**Work to be completed**: Count the lines in the rows below that contain the string "category". Give only the number.

**Information shown**:
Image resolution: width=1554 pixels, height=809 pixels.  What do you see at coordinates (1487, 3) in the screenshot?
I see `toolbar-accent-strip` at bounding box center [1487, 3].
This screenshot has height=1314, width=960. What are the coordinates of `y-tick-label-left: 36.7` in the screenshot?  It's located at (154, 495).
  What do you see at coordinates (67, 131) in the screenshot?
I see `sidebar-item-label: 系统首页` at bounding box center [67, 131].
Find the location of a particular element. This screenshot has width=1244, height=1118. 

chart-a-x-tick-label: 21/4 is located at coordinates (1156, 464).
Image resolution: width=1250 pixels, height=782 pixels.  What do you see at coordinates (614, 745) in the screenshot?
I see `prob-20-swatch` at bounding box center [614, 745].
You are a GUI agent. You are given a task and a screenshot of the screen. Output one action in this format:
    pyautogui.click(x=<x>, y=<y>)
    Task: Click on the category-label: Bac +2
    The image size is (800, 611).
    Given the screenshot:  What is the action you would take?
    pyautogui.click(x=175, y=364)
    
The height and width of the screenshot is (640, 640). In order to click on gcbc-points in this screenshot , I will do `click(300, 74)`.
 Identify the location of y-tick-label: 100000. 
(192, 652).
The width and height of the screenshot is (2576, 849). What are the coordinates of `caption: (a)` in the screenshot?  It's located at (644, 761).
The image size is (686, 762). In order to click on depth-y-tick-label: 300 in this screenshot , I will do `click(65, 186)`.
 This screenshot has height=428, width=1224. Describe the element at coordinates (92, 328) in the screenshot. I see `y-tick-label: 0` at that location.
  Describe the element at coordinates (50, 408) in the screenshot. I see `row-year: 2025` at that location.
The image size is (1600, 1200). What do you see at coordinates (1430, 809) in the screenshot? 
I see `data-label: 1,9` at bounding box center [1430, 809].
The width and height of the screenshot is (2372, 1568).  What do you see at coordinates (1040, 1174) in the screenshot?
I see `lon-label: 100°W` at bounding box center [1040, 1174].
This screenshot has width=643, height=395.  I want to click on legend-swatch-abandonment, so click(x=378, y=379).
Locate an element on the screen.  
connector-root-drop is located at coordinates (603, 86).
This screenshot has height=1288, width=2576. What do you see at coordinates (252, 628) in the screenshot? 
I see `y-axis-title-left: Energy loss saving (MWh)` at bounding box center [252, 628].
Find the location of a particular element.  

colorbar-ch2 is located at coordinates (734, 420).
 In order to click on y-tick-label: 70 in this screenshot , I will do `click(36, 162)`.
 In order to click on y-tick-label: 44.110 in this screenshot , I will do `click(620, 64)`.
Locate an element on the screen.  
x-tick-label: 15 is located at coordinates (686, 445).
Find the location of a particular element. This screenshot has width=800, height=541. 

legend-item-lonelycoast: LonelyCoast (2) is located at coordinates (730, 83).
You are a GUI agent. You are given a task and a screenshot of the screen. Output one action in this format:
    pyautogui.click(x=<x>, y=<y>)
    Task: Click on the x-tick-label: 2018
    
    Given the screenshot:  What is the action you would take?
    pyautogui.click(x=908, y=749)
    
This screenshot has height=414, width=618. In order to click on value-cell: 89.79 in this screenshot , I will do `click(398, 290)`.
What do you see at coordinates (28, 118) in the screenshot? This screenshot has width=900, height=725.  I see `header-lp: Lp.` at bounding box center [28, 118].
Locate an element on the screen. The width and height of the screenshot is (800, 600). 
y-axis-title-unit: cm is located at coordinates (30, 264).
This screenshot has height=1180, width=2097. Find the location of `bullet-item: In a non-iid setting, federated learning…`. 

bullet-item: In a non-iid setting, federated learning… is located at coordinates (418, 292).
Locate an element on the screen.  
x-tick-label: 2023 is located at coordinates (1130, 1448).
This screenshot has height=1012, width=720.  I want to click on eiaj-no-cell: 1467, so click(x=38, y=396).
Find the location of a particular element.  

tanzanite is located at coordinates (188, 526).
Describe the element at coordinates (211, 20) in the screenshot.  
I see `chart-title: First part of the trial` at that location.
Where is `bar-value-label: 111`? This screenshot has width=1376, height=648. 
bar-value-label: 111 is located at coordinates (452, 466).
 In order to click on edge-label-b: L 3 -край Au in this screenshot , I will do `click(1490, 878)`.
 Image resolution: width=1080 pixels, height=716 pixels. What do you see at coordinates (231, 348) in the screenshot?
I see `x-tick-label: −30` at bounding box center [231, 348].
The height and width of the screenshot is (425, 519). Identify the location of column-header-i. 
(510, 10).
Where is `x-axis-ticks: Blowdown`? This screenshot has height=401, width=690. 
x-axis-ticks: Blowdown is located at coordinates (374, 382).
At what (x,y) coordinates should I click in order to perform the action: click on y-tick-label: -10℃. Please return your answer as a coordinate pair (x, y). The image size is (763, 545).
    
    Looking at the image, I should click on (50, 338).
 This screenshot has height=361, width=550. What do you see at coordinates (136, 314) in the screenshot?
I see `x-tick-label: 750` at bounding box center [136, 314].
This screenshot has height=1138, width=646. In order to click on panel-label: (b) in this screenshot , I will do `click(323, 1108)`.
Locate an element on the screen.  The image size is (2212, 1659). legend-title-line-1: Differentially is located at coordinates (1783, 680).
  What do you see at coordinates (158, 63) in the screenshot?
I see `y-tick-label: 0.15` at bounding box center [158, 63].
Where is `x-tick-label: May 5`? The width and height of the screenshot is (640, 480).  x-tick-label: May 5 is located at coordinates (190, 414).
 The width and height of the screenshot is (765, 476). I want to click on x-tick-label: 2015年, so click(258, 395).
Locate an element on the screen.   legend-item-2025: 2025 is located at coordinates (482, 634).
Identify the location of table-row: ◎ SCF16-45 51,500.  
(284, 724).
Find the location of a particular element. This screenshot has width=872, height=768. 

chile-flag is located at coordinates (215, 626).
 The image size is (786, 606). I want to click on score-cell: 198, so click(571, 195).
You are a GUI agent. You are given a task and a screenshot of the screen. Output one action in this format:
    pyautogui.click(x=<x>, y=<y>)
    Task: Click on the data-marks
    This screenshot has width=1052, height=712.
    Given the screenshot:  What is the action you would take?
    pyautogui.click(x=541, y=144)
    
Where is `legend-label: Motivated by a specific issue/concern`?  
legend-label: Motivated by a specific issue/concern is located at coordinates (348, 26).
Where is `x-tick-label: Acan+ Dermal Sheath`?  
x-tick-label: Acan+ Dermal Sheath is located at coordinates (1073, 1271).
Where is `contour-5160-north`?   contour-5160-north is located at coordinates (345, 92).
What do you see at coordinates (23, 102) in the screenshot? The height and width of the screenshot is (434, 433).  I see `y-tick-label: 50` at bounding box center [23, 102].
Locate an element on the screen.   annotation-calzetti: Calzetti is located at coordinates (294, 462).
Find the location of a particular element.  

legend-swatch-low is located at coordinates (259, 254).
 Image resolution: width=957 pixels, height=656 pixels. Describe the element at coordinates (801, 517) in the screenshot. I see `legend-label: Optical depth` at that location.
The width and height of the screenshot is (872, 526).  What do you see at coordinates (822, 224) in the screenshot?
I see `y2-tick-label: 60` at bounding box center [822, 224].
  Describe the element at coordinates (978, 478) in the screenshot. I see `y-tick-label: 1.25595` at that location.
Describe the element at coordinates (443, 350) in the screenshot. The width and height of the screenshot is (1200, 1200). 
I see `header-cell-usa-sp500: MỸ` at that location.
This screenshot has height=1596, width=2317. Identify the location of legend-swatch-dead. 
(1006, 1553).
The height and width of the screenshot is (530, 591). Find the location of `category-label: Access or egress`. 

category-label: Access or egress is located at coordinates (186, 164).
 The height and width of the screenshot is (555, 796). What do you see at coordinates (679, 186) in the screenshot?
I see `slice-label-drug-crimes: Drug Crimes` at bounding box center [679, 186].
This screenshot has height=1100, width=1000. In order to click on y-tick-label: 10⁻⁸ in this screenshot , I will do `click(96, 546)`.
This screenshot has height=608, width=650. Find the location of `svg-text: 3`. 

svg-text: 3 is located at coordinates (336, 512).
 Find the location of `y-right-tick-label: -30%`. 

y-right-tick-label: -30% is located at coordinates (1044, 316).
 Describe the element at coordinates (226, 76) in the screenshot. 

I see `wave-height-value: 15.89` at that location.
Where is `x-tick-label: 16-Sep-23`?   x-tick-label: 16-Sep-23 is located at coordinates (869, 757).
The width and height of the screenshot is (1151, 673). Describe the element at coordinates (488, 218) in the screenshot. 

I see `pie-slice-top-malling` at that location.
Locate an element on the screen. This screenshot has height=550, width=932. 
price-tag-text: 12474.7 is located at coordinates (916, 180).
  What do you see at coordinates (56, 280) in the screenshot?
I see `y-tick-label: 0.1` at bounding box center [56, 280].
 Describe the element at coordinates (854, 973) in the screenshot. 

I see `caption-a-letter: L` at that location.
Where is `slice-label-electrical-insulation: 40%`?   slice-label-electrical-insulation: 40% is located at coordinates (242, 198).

**Solution to this task**: 3